The Families First Coronavirus Response Act (FFCRA) was enacted on March 18, 2020, and generally requires group health plans to provide benefits for certain items and services related to COVID-19 testing when those items or services are furnished on or after March 18, 2020, and during the applicable emergency period. Plans must provide this coverage without imposing any cost-sharing requirements (including deductibles, copayments, and coinsurance), prior authorization, or medical management requirements.
Less than 10 days later, the Coronavirus Aid, Relief, and Economic Security Act (CARES Act) amended the FFCRA to include a broader range of diagnostic items and services that plans must cover without any cost-sharing requirements, prior authorizations, or other medical management requirements.
Then, in June 2020, the U.S. Departments of Labor, Health and Human Services, and the Treasury (collectively, the Departments) issued guidance stating that plans are required to cover COVID-19 tests intended for at-home testing, when the testing is ordered by an attending healthcare provider who has determined that the test is medically appropriate. The Departments noted, at that time, that the Food and Drug Administration (FDA) had not yet authorized any COVID-19 diagnostic tests to be completely used and processed at home. Since that time, however, the FDA has authorized additional diagnostic tests for COVID-19, including tests that can be self-administered and self-read at home.

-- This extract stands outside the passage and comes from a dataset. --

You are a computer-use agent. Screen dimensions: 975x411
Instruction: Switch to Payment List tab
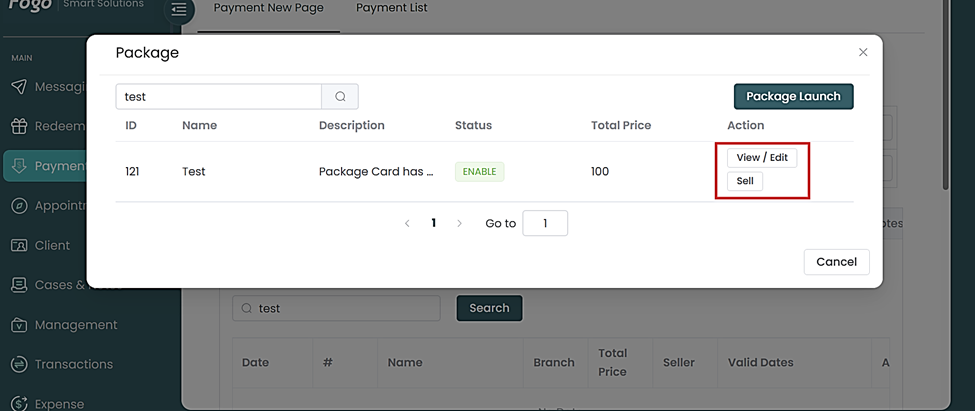click(391, 8)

These COVID-19 tests are now available over-the-counter (if you can find them) through pharmacies, retail stores, and online retailers (OTC tests).
Last week, on January 10, 2022, the Departments issued updated guidance stating that the requirement for health plans to cover free OTC tests is no longer limited to situations in which the individual has an order from a health care provider. This updated guidance provides the following details:
- Free OTC tests must be provided on or after January 15, 2022, through the end of the public health emergency.
- Plans are still not required to provide coverage for COVID-19 tests (including OTC tests) that are for employment purposes (e.g., testing required under an employer return-to-work policy), as opposed to tests for diagnosis or treatment of COVID-19. Please note, however, that the employer may nonetheless be required to pay for such testing under applicable state law.
- A plan cannot limit coverage to OTC tests that are provided through preferred pharmacies. A plan may, however, arrange for direct coverage of OTC tests through its pharmacy network and a direct-to-consumer shipping program, and then otherwise limit reimbursement outside of the plan’s arrangement to $12 per test. This reference to a “direct” arrangement means the participant (which, for this article, includes beneficiaries and other enrollees) is not required to seek post-purchase reimbursement, i.e., the plan must pay the pharmacy or retailer directly with no up-front cost to the participant. While many plans are looking to set up such an arrangement and direct employees to get their OTC tests through a preferred network provider (after negotiating a discounted rate from the provider), there is some concern among employers that such an arrangement will result in increased volume and thus increased costs.
- If a plan sets up the direct arrangement described above and then only pays $12 for OTC tests that are obtained outside of the direct arrangement, the $12 per test must be calculated based on the number of tests in a package.
- If a plan sets up the direct arrangement described above, plans cannot impose any prior authorization or other medical management requirements on participants, and must take reasonable steps to ensure that participants have adequate access to OTC tests through an adequate number of retail locations (including both in-person and online).
- If a plan sets up the direct arrangement described above, plans must ensure that participants are aware of key information needed to access OTC tests, such as dates of availability of the direct coverage program and participating retailers or other locations.
- Plans can limit the number of OTC tests covered for each participant, beneficiary, or enrollee to eight tests per 30-day period or per-calendar month. Please note for example, that if a family has six members covered by the plan, this means the plan must pay for 48 OTC tests per month. For employers with a significant workforce, the financial projections – even assuming some actuarial reductions for likely usage – are staggering.
- A plan can require an attestation, such as a signature on a brief attestation document, that the OTC test (a) was purchased by the participant for personal use, not for employment purposes; (b) has not been (and will not be) reimbursed by another source; and (c) is not for resale.